Pesaro, 1 ottobre 2017 - La grande illusione si sbriciola dopo 38' di grande intensità e, diciamolo, anche di divertimento perché Omogbo e compagni si sono già fatti voler bene dal pubblico per l'intensità e la voglia di combattere, regalando tre quarti generosi ad alta velocità. Manca, però, l'esperienza per gestire il finale di fuoco che brucia la baby Vuelle, priva del fosforo che serviva per fare le scelte giuste contro avversari più scafati. Sul 70-66 a 2' dal gong Ceron (18 punti) prende una stoppata sul tiro da tre che poteva chiudere il match e sul ribaltamento Lee Moore (il migliore in campo per Brescia, 17 punti e 8 rimbalzi) infila il gioco da tre punti che cambia l'inerzia della gara.
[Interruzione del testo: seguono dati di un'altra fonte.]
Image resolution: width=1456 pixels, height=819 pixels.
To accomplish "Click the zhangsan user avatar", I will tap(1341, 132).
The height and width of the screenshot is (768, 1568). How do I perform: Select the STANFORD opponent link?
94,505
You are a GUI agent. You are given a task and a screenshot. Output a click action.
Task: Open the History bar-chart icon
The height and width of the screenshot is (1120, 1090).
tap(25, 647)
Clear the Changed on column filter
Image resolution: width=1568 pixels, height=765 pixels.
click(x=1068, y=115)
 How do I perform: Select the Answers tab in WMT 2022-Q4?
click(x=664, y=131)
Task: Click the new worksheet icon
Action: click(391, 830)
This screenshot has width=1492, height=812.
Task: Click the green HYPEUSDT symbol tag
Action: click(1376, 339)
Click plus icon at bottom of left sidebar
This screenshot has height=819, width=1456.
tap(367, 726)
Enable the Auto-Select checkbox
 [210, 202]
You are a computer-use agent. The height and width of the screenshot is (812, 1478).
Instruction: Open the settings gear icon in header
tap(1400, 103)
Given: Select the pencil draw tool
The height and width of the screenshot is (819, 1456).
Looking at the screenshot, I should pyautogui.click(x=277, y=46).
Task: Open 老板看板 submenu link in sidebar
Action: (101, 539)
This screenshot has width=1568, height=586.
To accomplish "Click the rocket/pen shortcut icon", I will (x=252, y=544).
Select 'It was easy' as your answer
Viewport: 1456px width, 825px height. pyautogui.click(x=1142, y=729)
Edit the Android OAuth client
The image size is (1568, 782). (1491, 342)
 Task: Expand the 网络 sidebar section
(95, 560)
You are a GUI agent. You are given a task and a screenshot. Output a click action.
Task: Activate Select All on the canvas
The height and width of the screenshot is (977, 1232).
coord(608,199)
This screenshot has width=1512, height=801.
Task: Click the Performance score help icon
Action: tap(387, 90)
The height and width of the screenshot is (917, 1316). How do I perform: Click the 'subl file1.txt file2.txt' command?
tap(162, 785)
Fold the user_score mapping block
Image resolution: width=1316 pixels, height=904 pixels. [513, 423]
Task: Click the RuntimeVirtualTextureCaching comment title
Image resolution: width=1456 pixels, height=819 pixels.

Da lì in poi nessuno dei biancorossi riesce più a costruire qualcosa di decente vanificando così una partita di grande sacrificio in cui gli esterni avevano aggredito l'avversario creando parecchi problemi a coach Diana, ammessi dallo stesso allenatore ospite in sala stampa. Peccato, perché una squadra giovane ha bisogno di fiducia e una vittoria avrebbe aiutato ad affrontare la settimana che porta verso la dura trasferta di Reggio Emilia, aspettando l'arrivo di Mario Little che, con i suoi 30 anni sulle spalle, si auspica possa aumentare l'esperienza in seno al gruppo.